Mellencamp is doing music and lyrics, not Burnett.)

Of course, a musical isn't just a book.  It is songs, and I can't think of a more natural fit for a Stephen King story set in the Southern heartland than a master of American heartland rock, pop and (even gospel) John Mellencamp.  A pop artist from the 80's (when he was Johhny Cougar), he proved he could write character and story with a little ditty called "Jack and Diane."  He can write infectious rock that makes impossible to sit still to - "R.O.C.K. in the U.S.A." among others.  And he can write moody, thematic, message-driven music - "Pink Houses" among still others.  His voice (in writing, not on recording) has the pulse of America - the real America, warts, problems, triumphs and all - urgently pumping through everything he does.  And the same can be said for King, who has his finger firmly on the pulse of decades of pop culture.  Add arguably one of the most acclaimed record producers of all time, T. Bone Burnett, as musical director, and it seems that the show has very firm roots.

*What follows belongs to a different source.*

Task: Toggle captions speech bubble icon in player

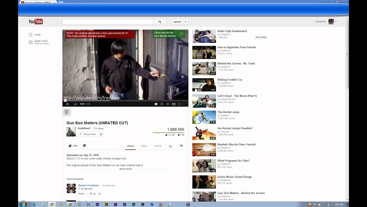Action: click(156, 104)
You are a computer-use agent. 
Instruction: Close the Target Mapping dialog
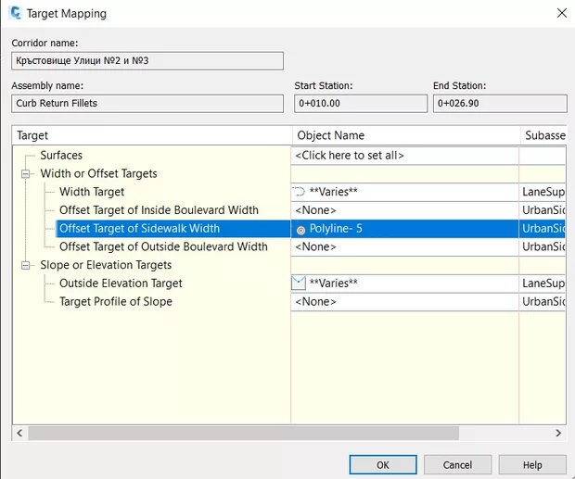[x=560, y=13]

Emily Skinner (Billy Elliot), Shuler Hensley (Tarzan)
and Guarini (American Idiot)

Now, with its first major production due at the Alliance Theatre in the spring of 2012, with a cast being led by Shuler Hensley, Emily Skinner and Justin Guarini (all three among my favorite Broadway performers), it looks like Ghost Brothers of Darkland County is well on its way!

(Logos from the Alliance Theatre, Stephen King's website, and Getty Images)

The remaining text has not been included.